9. The method of any one of the preceding claims, further comprising calculating a score or total amount of cancer DNA in the test sample based on the results of step (b).

10. The method of claim 8, wherein (b) (iv) is accomplished by calculating a likelihood ratio between the likelihoods of observing the results obtained in (b) (i) in the following samples:

(i) DNA if cancer exists

(ii) If no cancer DNA is present;

and

the individual likelihood ratios are combined into a cumulative likelihood ratio score for the test sample across all sequence variations and aliquots.

11. The method of any one of the preceding claims, further comprising identifying the patient as having cancer if the result of step (c) is equal to or above a threshold.

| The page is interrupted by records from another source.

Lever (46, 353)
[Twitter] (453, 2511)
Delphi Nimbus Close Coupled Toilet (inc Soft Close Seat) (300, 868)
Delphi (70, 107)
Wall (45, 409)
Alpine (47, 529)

12. The method of any one of the preceding claims, further comprising administering therapy to the patient.

13. The method of any one of the preceding claims, wherein the patient has previously undergone a first therapy and based on the results of step (c), the method comprises administering to the patient a second therapy that is different from the first therapy.

14. The method of any one of the preceding claims, wherein the patient has or has had cancer, or has clonal growth that has not yet been cancer but has transforming potential.

15. The method of any one of the preceding claims, wherein the patient has or is undergoing treatment for the cancer.